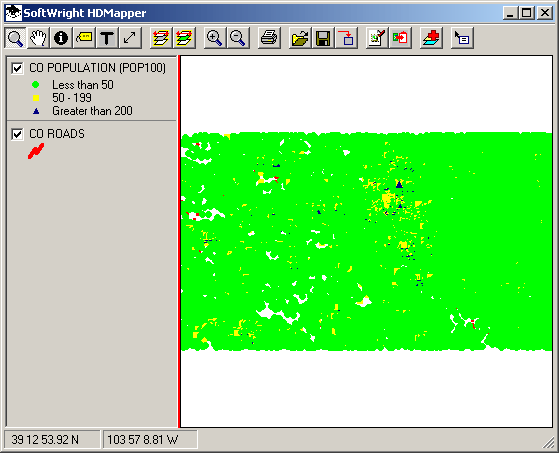Click the green map display area
The height and width of the screenshot is (453, 559).
[x=366, y=241]
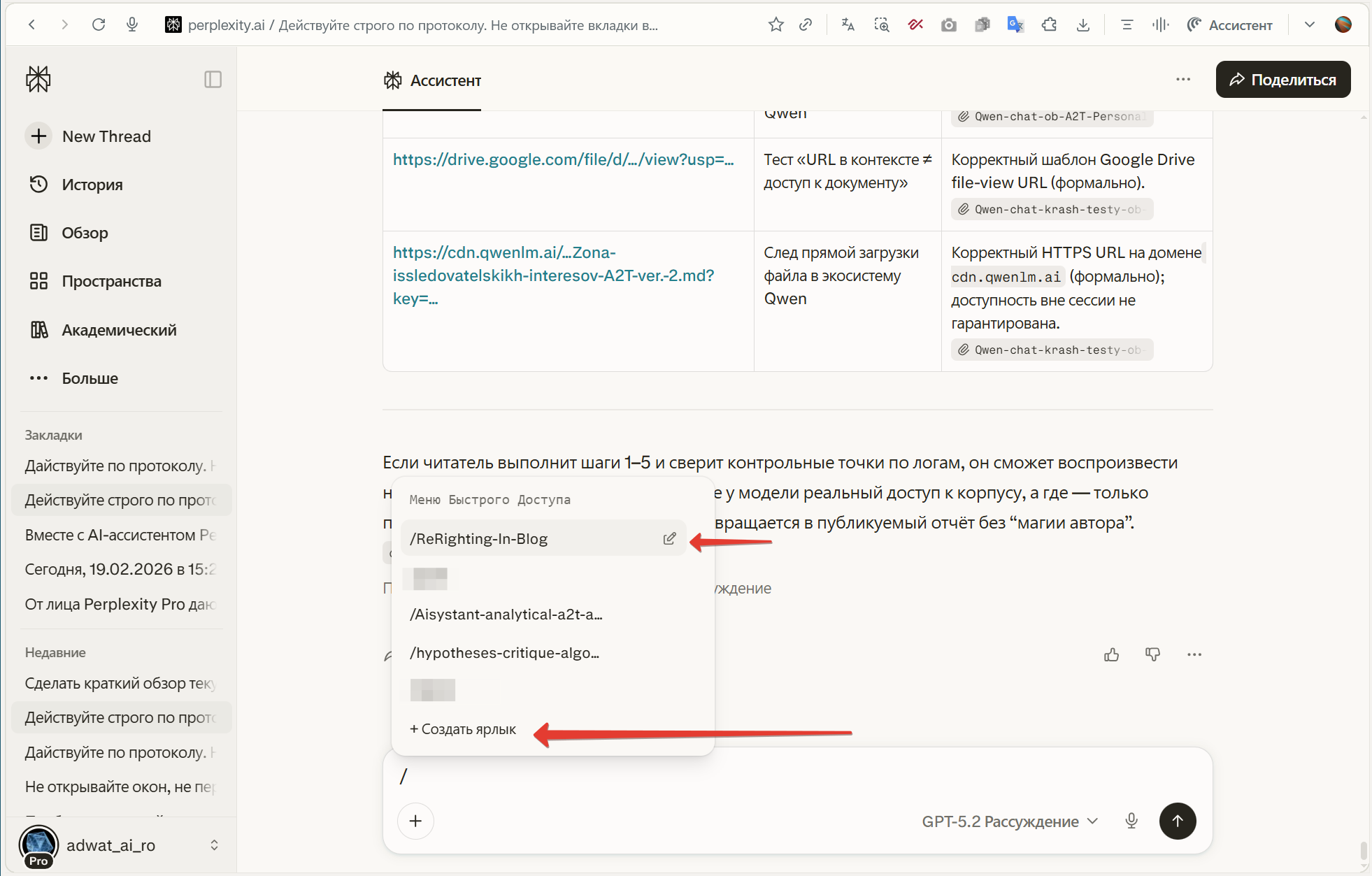Click the microphone icon in the prompt box
The height and width of the screenshot is (876, 1372).
(1131, 821)
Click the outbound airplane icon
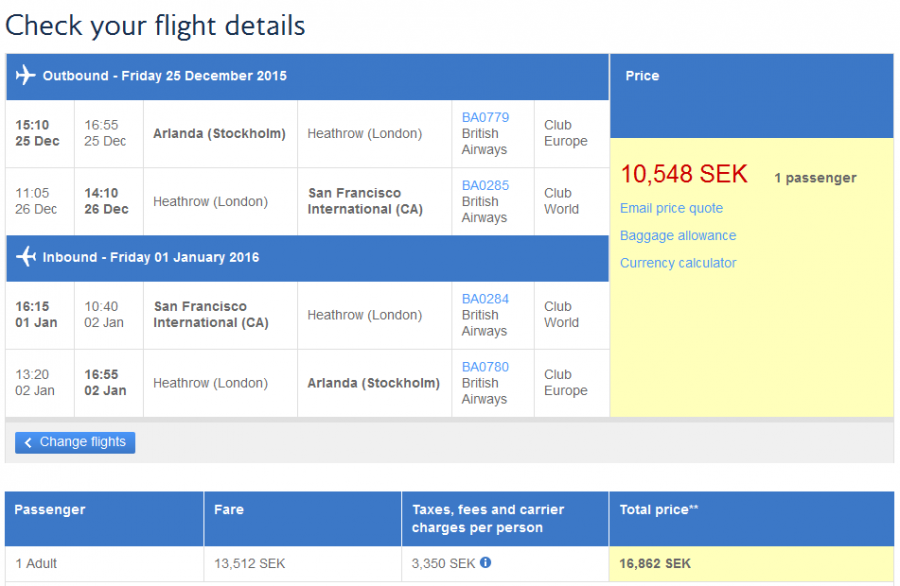 pos(26,76)

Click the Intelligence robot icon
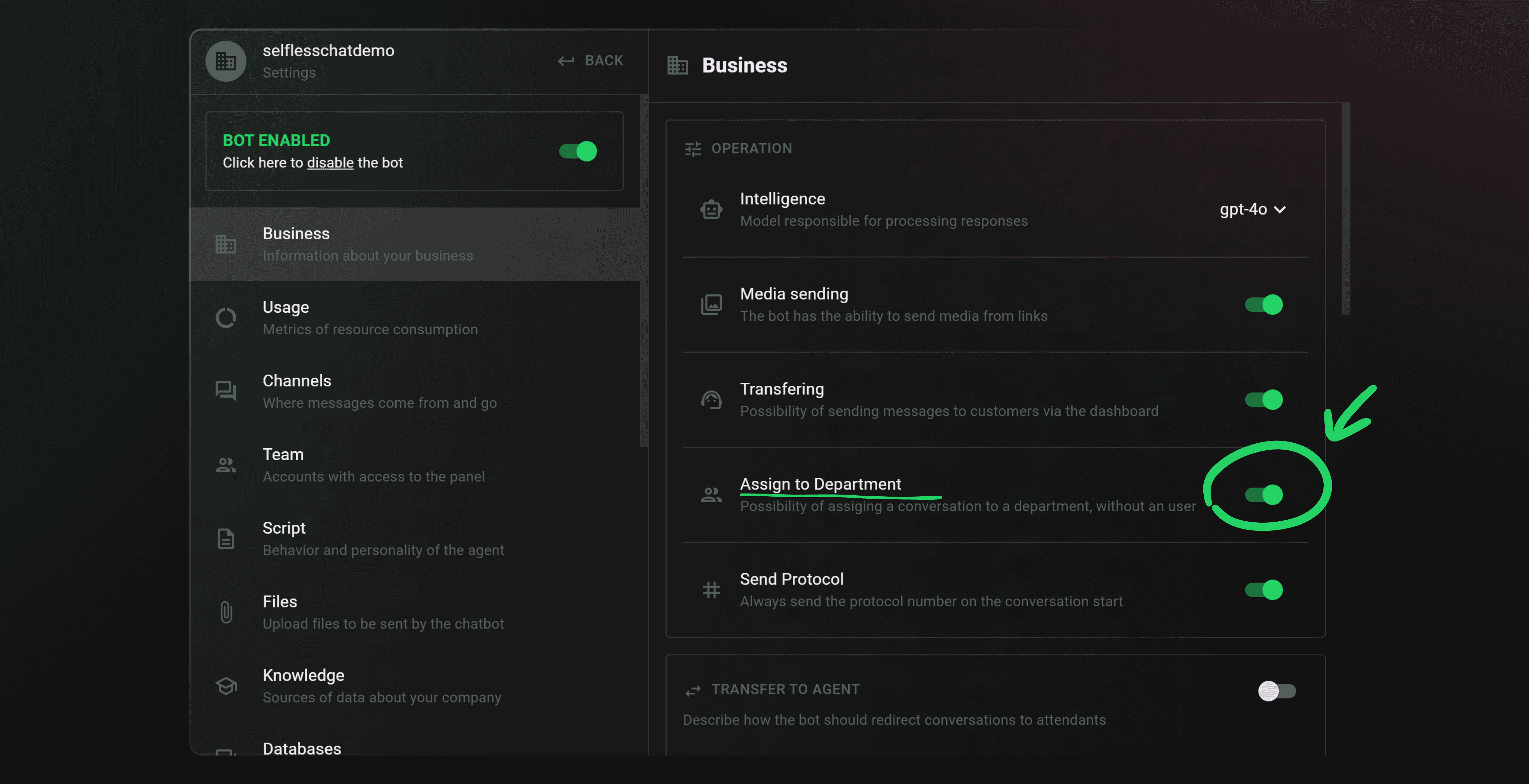coord(711,210)
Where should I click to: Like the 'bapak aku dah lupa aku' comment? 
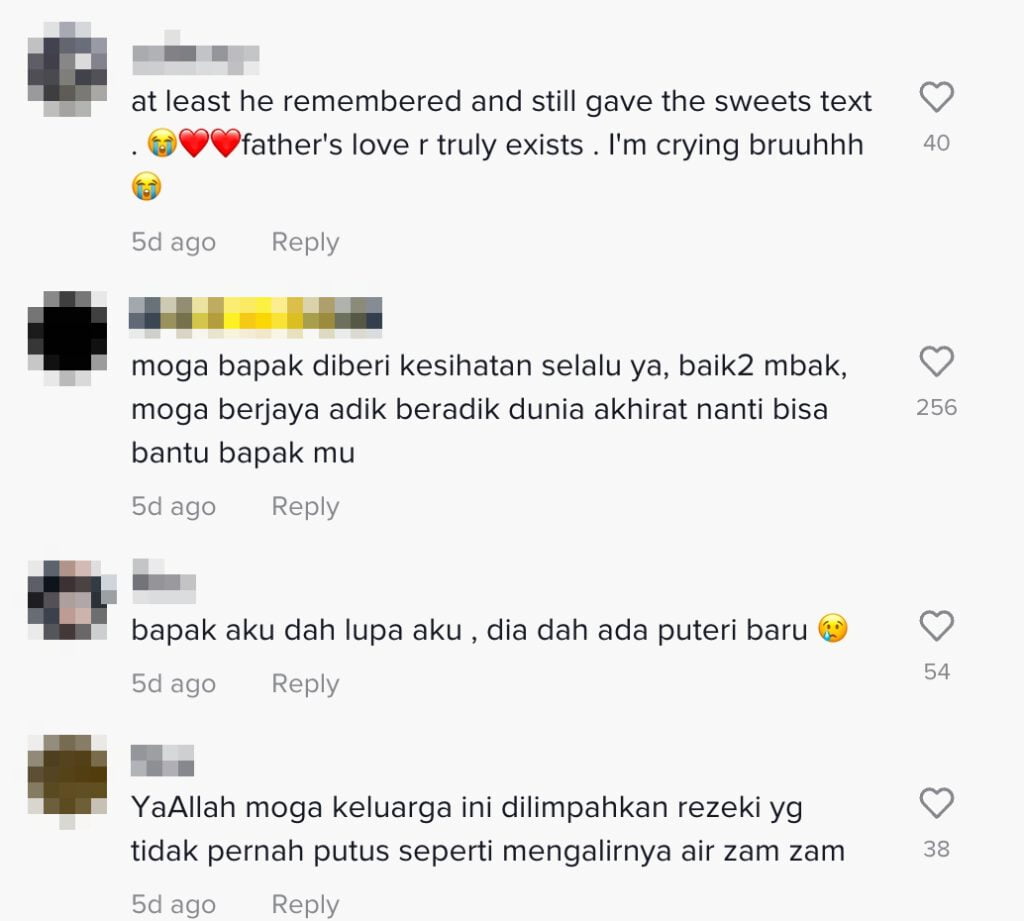936,626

○ ○ ○ ○

Rewrite the records above as a Markdown table with the columns "Row" and "Line": number each line of text in order, omit blank lines, and leave out the pictures.

| Row | Line |
|---|---|
| 1 | Click the green map display area |
| 2 | The height and width of the screenshot is (453, 559). |
| 3 | [x=366, y=241] |
| 4 | Click the microphone icon in the prompt box |
| 5 | The height and width of the screenshot is (876, 1372). |
| 6 | (1131, 821) |
| 7 | Click the outbound airplane icon |
| 8 |  pos(26,76) |
| 9 | Click the Intelligence robot icon |
| 10 | coord(711,210) |
| 11 | Where should I click to: Like the 'bapak aku dah lupa aku' comment?  |
| 12 | 936,626 |